_Provided records_
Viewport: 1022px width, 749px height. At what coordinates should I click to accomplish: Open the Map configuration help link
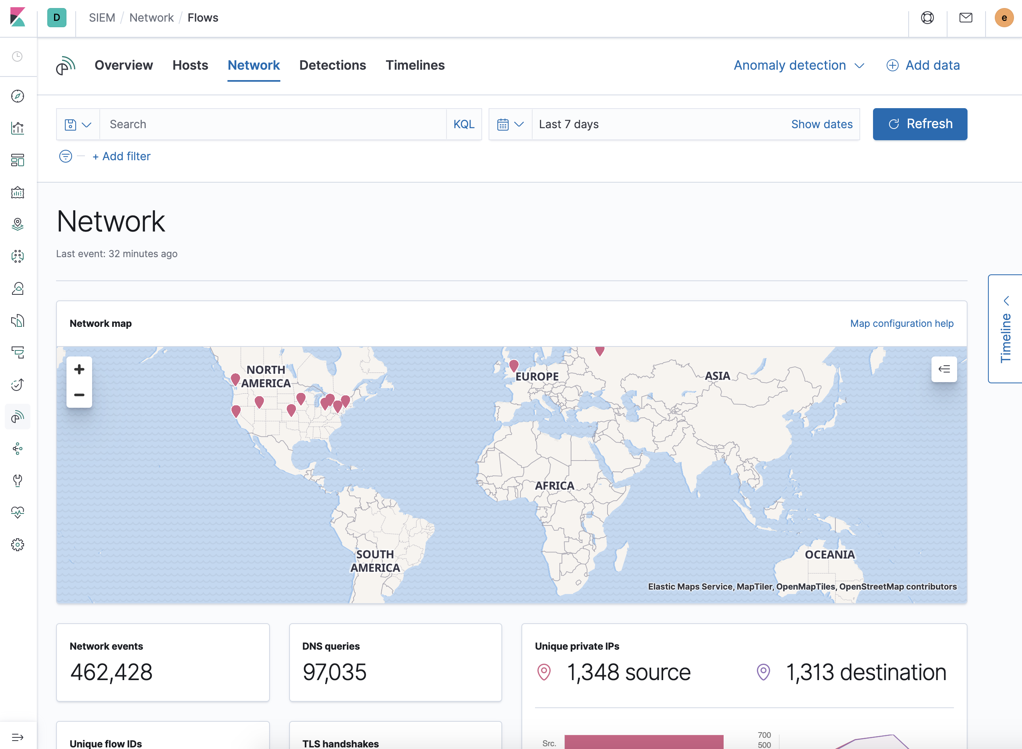tap(901, 323)
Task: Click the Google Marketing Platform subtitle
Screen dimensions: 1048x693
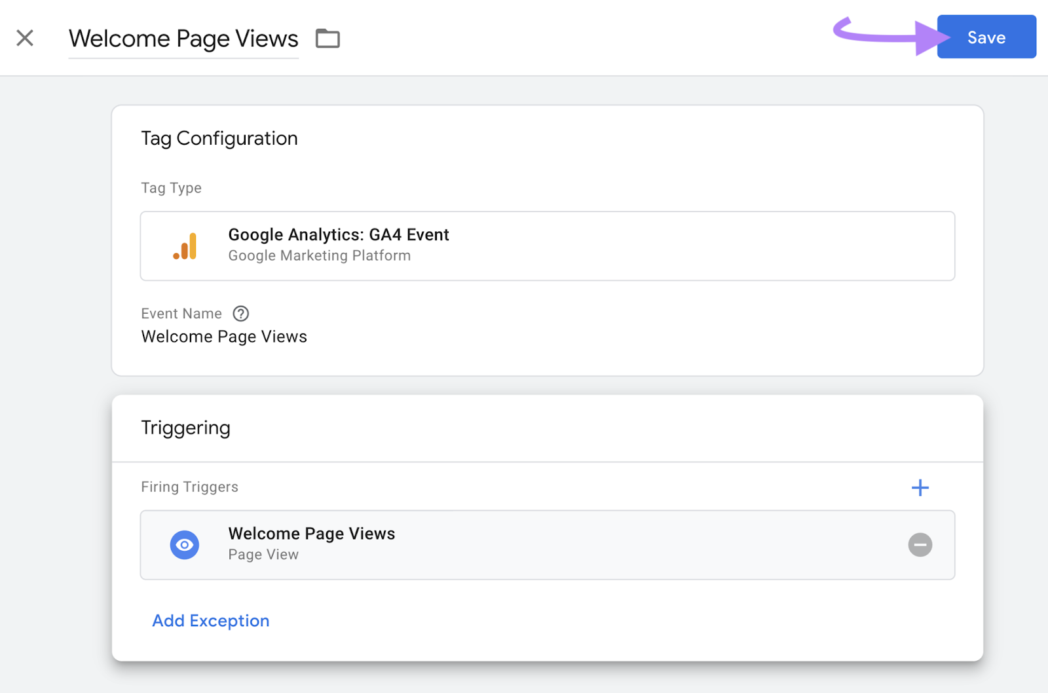Action: point(319,255)
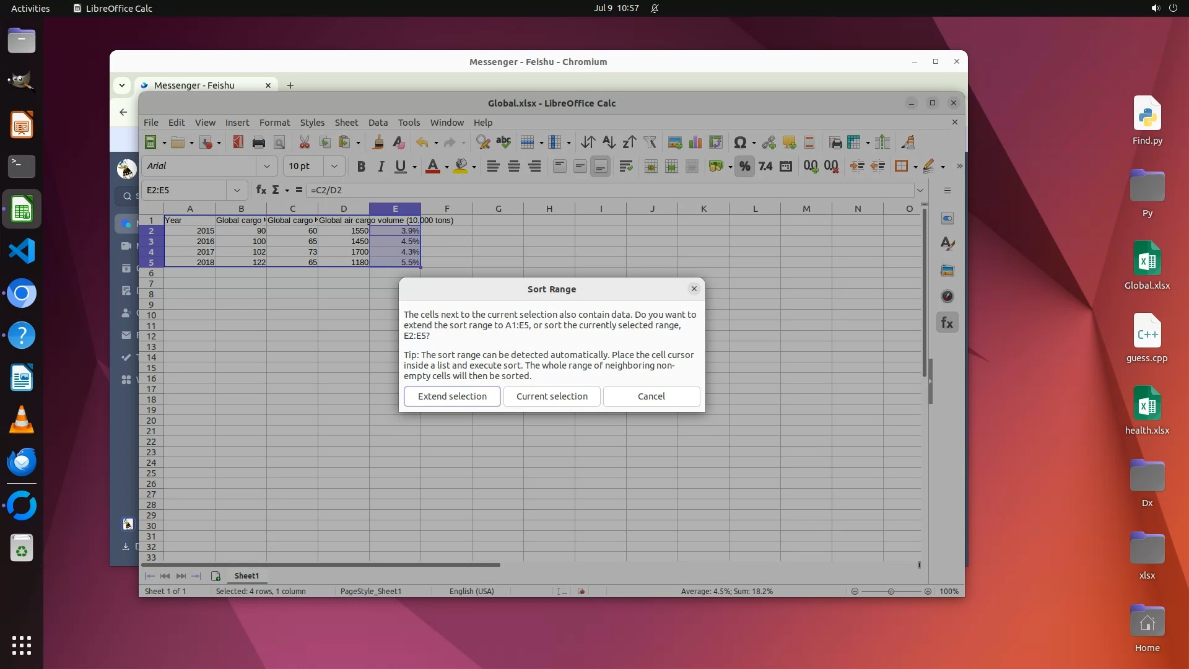The image size is (1189, 669).
Task: Open the sidebar Navigator compass icon
Action: pyautogui.click(x=947, y=296)
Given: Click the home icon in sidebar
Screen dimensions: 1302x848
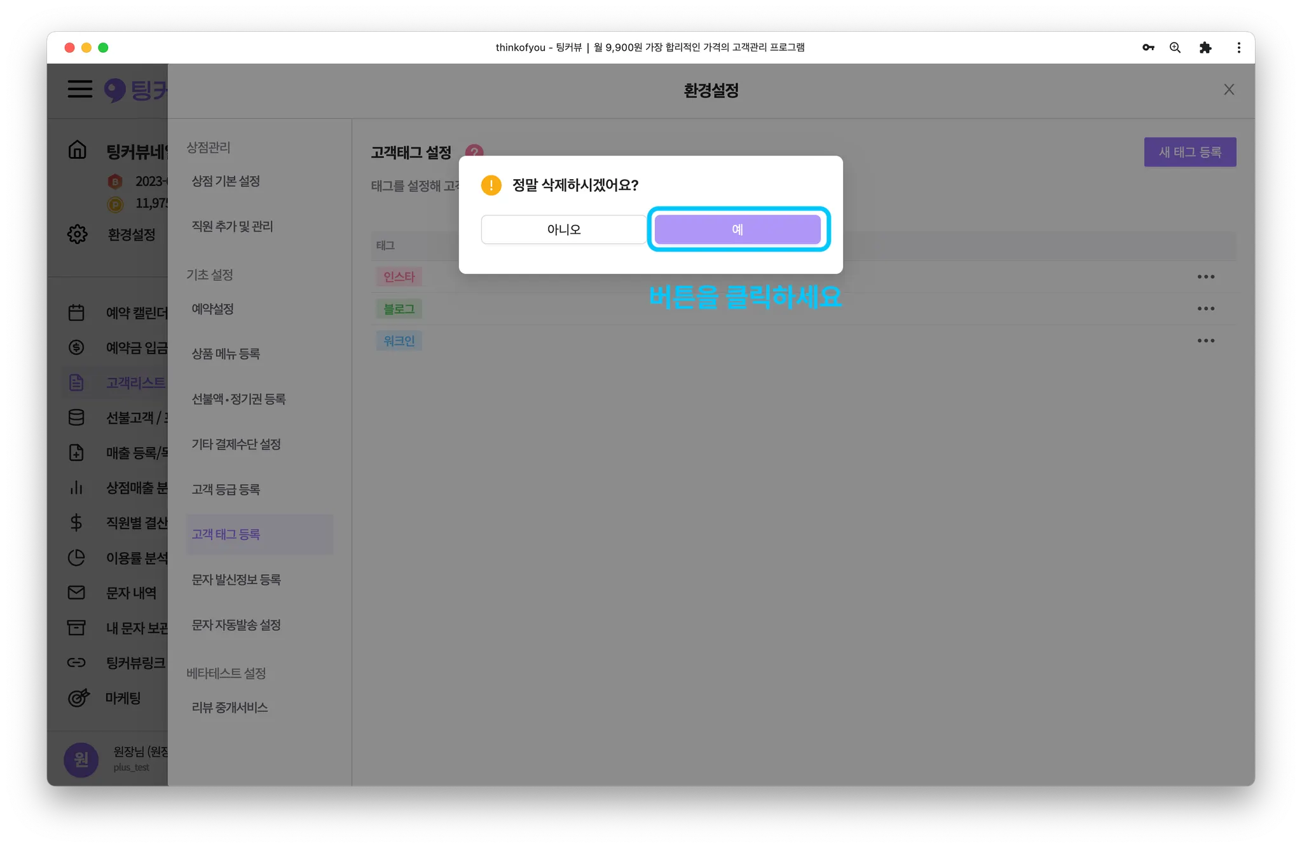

_What is needed_
Return each record exactly as given, excluding any image.

_Result of the task_
Viewport: 1022px width, 749px height. At what coordinates should I click to accomplish: Open the Map configuration help link
tap(901, 323)
Task: Click the Google Marketing Platform subtitle
Screen dimensions: 1048x693
Action: point(319,255)
The image size is (1189, 669).
Task: Open the sidebar Navigator compass icon
Action: pyautogui.click(x=947, y=296)
Given: Click the home icon in sidebar
Screen dimensions: 1302x848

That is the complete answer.